自分を引っ込めることで、「毎日つまらないな~」と感じている人におススメのドラマが、アトランタの上流社会に生きる大富豪一族の裏と表を描くNETFLIXシリーズの『ダイナスティ』です。

この作品は80年代に米国で大ヒットしたドラマのリメイク版で、巨万の富を守るためなら手段をいとわない大富豪一族の物語。正直、この紹介文でずっと視聴欲が湧かず後回しにしていたタイトルでしたが、見始めたところどハマリ。何より大富豪一族の父親役に二枚目グラント・ショウ、一族のお屋敷に長年仕える執事役に『24』や『LOST』でもお馴染みのアラン・デイルをはじめ、魅力的なキャストが勢ぞろい。とりわけ主役の大富豪の娘、ファロン役でドラマを引っ張るエリザベス・ギリースの徹底した自己中な生きざまは、観始めは嫌悪感しかないものの、人とのかかわりを通して徐々に成長してゆく過程には心地良さを覚えます。
※とはいえ、どこまでも自己中なアイデンティティは最後まで健在なのですが。

ファロンの自己中ぶりは、ありえない奇抜な発想と金にモノを言わせてすべてを意のままにするという、普通に生きてる人からすると超・非現実的なパターンが多いのですが、それでも「ここまで大胆に生きられたら、きっと気持ちいいだろうな~」という、まさにドラマに求める妄想的欲求の世界を、ひとかけらのためらいもなく、豪快かつ爽快に描き切っています。※ある意味、多分にコミカルでもあります。

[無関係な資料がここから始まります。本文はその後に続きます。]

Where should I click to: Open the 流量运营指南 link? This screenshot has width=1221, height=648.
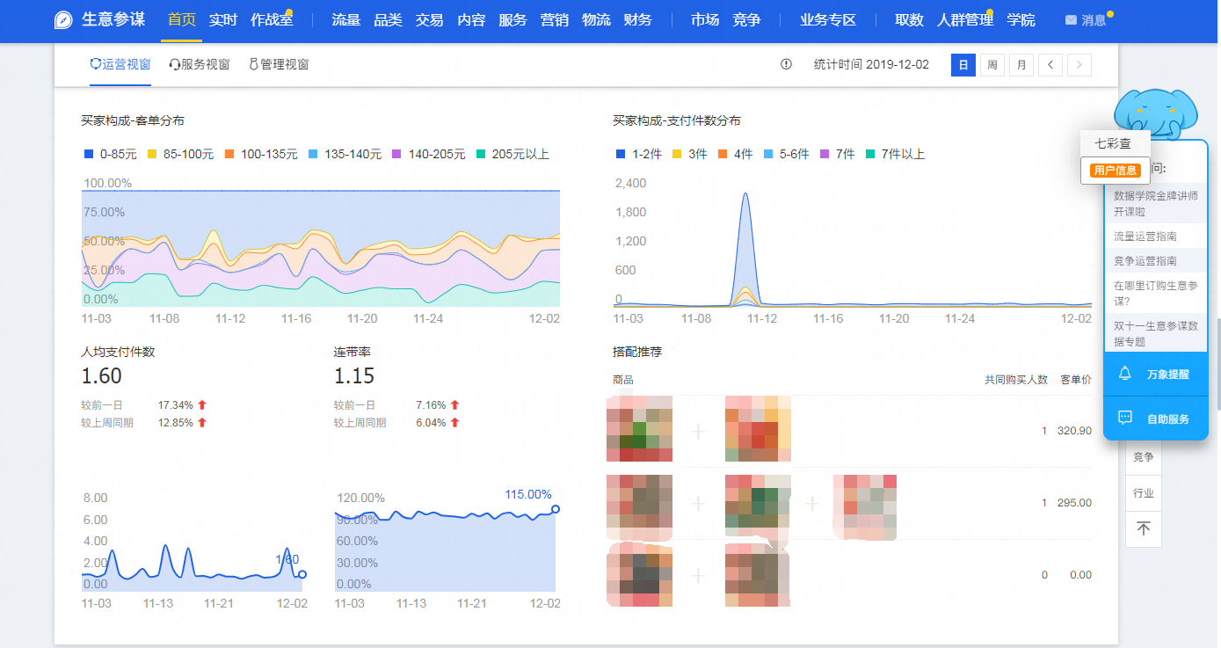pos(1145,237)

製作には『ゴシップガール』のプロデューサーだったジョシュ・シュワルツとステファニー・サヴェージ、脚本は『リベンジ』の脚本家サリー・パトリックで、セレブを題材とする作品作りはお任せ!の布陣。この顔ぶれなら、セレブ物が好きな人なら観る前から作品の面白さは推して知るべしなのかも。

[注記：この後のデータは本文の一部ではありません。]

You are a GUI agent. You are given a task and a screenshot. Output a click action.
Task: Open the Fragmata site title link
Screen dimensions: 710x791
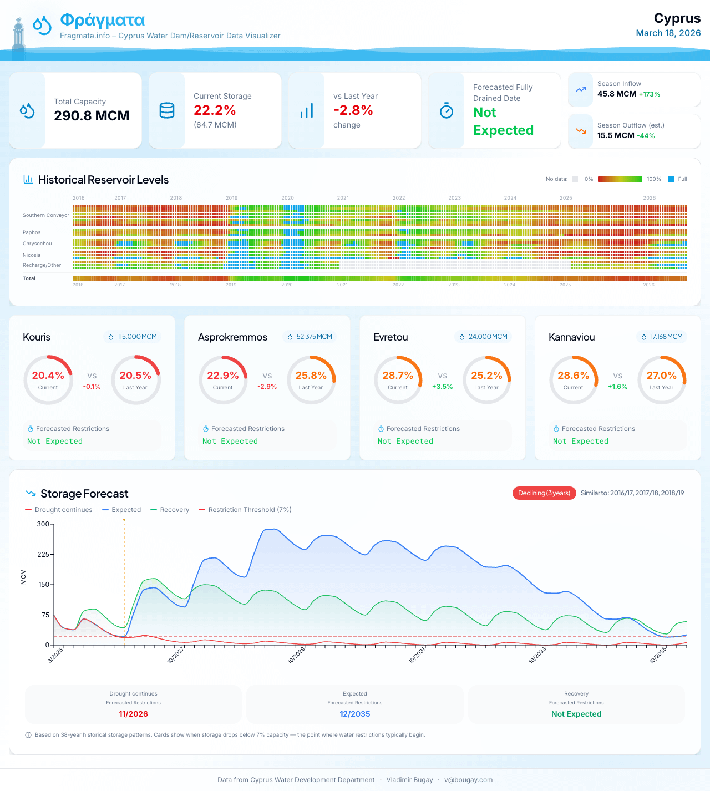(x=102, y=21)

さらにこのドラマのありえない点は、レギュラーの女優さんがある日突然シレッと別の女優さんに差し変わっている点で、グラント・ショウ演じるファロンの父親、ブレイク・キャリントンのパートナーのクリステル役は、二代目クリステルがシーズン2と3ではまったく別人が同一人物として登場したり、ファロンの母親役も、回想シーンでもないINGのシチュエーションで計3名が同一人物を演じています。特に二代目クリステルは、シーズン3の冒頭でまったく知らない人物のバストアップに「え。誰。親戚の人?」とまごついているうちに、あー、え?クリステルということ?という、キツネにつままれた状態で物語の続きに突入するという、サプライズなシーズンとなっています。

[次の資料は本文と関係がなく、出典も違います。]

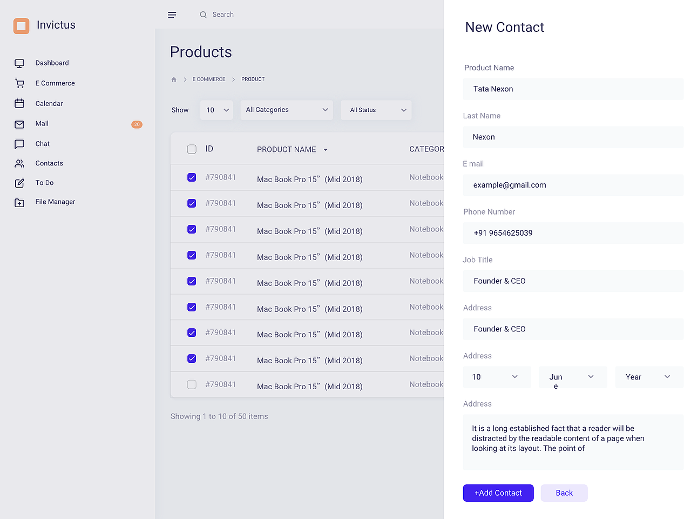Uncheck the first product row checkbox
Viewport: 691px width, 519px height.
(192, 177)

残念ながら視聴率にシビアな米国ショービジネスの世界、視聴率が継続ラインに届かなかったようで、今年のシーズン5で完結を迎えてしまいますが、それはそれ。ドラマティックな時間を楽しみたいなら、数週間は退屈しない時間を楽しめるのではなかろうかと思います。

スカッと爽快な気分になれるダイナスティ、おススメです。